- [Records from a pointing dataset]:
☆ ☆ ☆ ☆

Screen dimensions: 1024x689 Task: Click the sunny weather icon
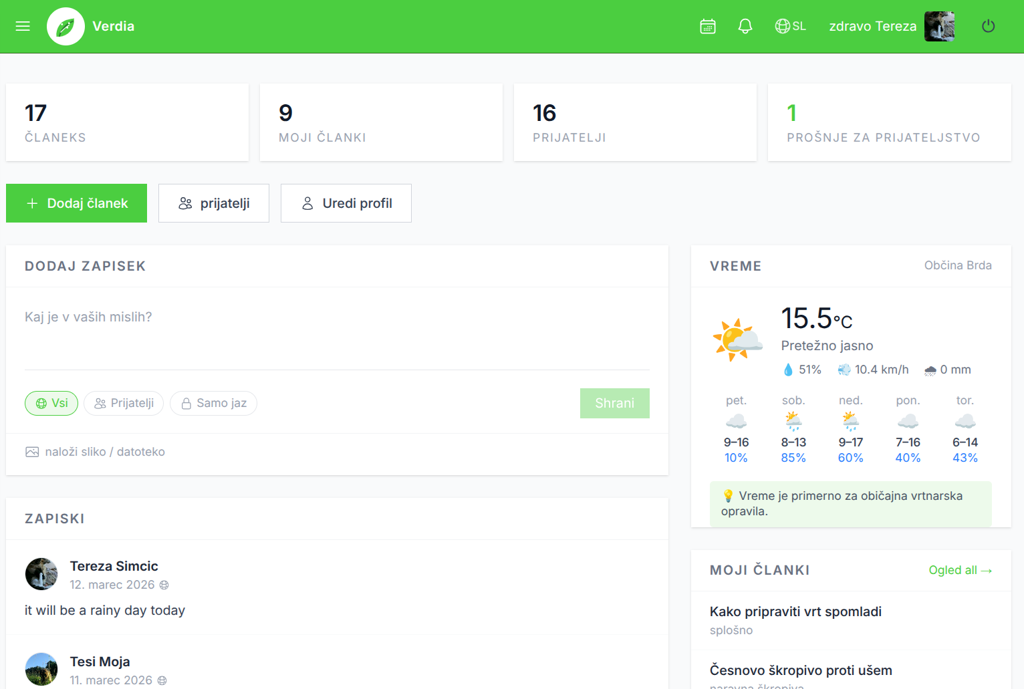pyautogui.click(x=737, y=341)
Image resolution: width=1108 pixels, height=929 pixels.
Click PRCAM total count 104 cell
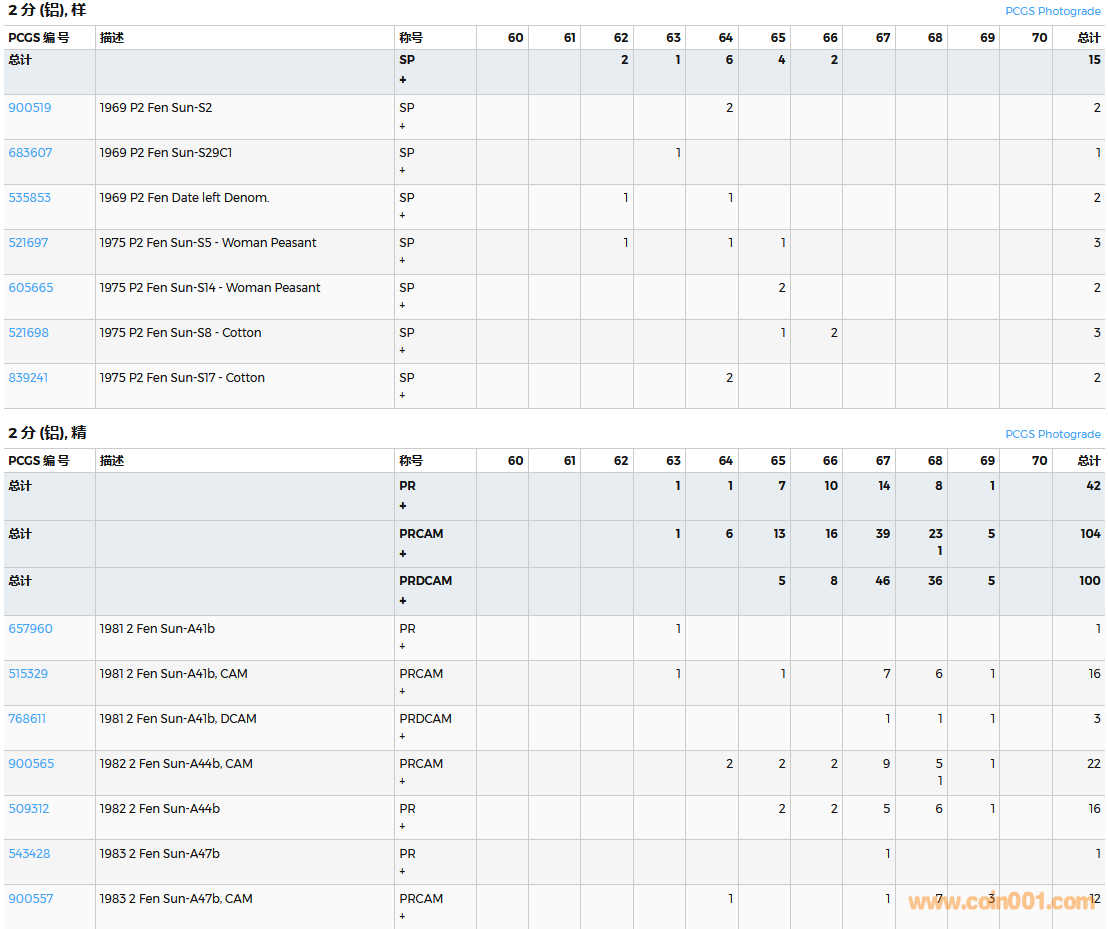(x=1090, y=534)
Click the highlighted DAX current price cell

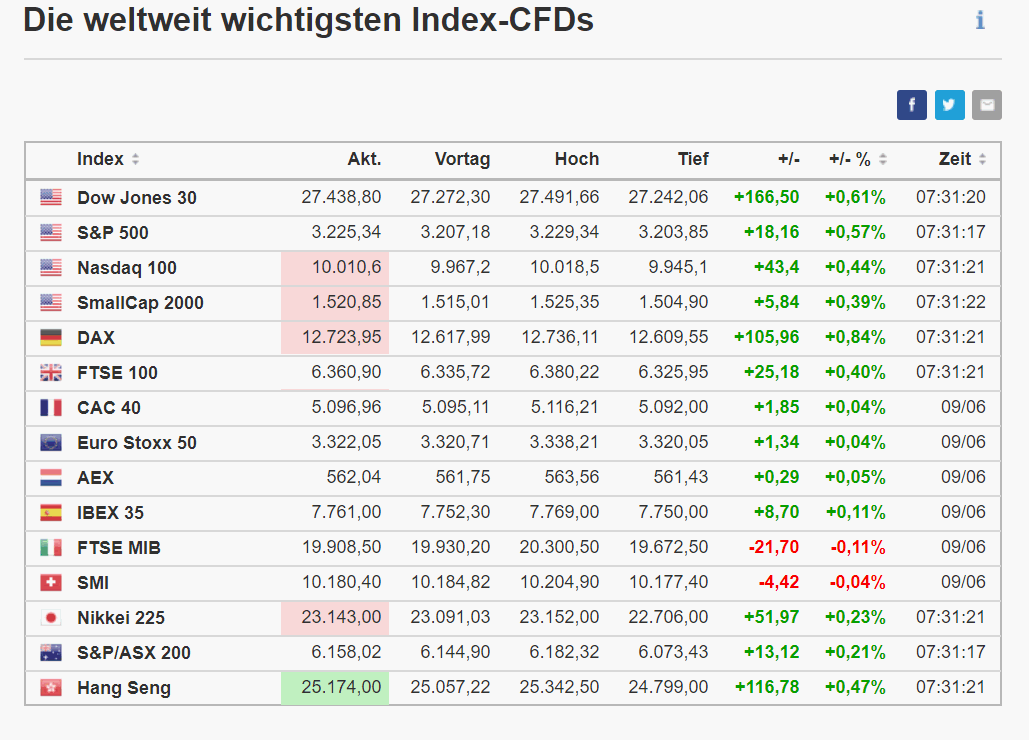click(x=335, y=338)
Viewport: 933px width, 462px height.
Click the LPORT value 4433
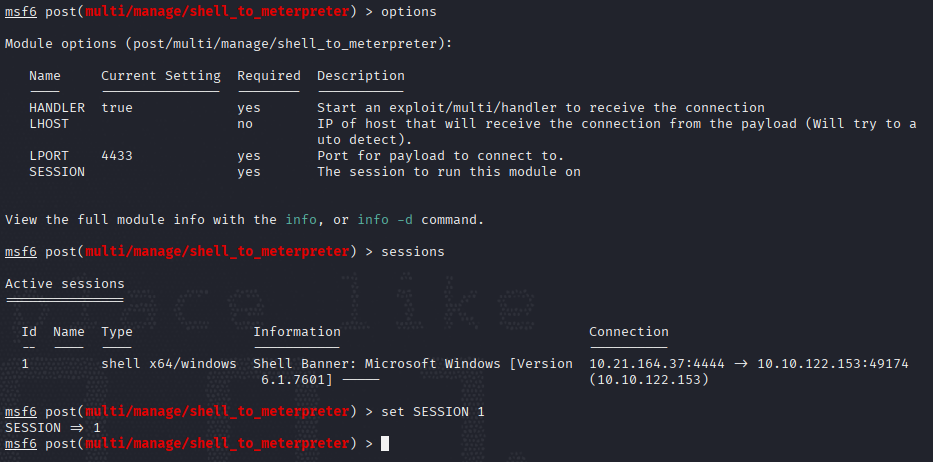pos(117,156)
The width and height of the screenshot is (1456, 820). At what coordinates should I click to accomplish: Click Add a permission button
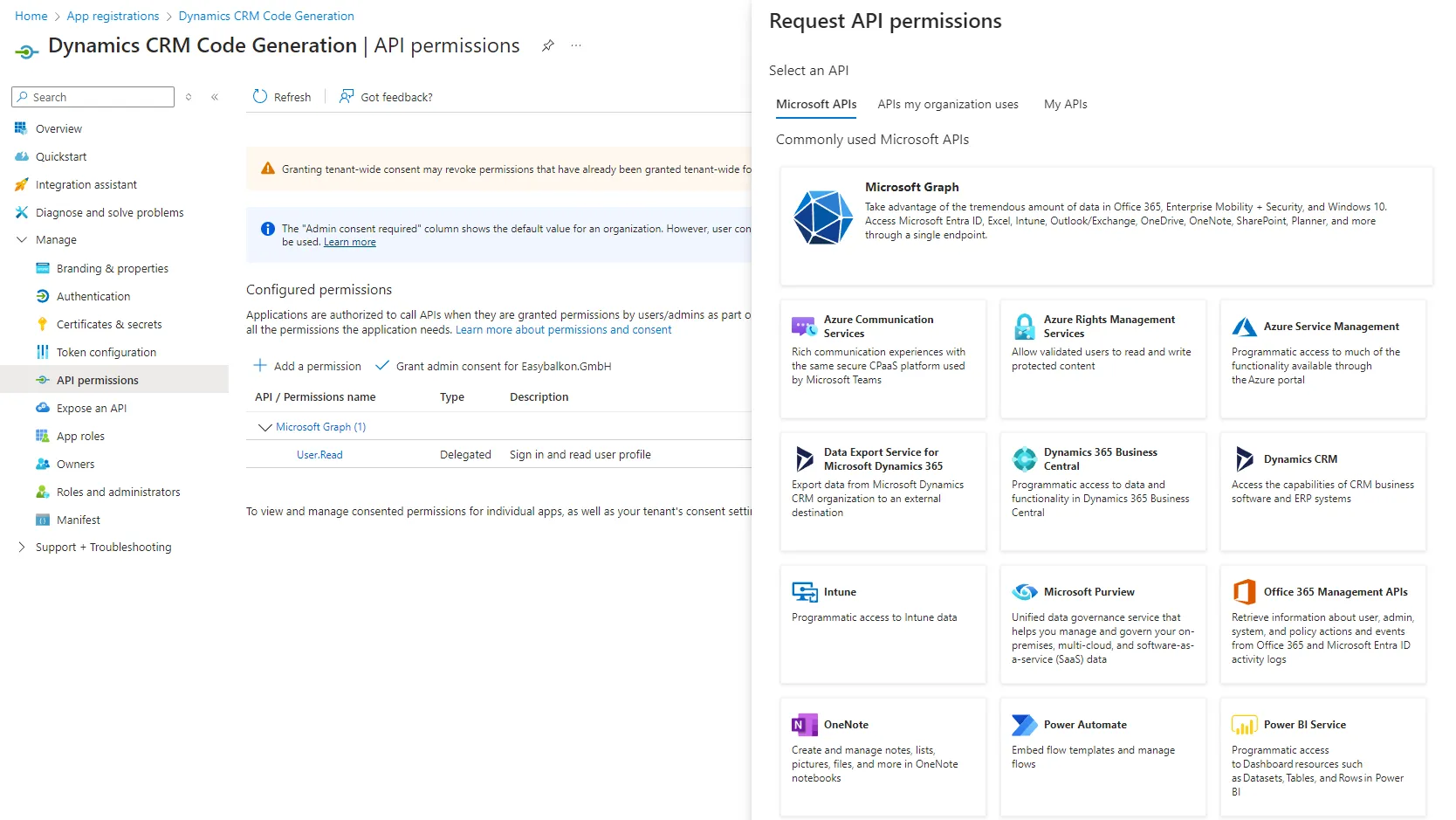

☆ ☆ ☆ ☆

Update the records above by replacing "button" with "control" everywhere it occurs, keeping everything else the same and omitting the pictures.

- [Exercise response]:
Screen dimensions: 1024x689 Task: Click the sunny weather icon
pyautogui.click(x=737, y=341)
Image resolution: width=1108 pixels, height=929 pixels.
Click PRCAM total count 104 cell
(x=1090, y=534)
Click the highlighted DAX current price cell

click(x=335, y=338)
Viewport: 933px width, 462px height.
Click the LPORT value 4433
pos(117,156)
The width and height of the screenshot is (1456, 820). At what coordinates should I click to accomplish: Click Add a permission control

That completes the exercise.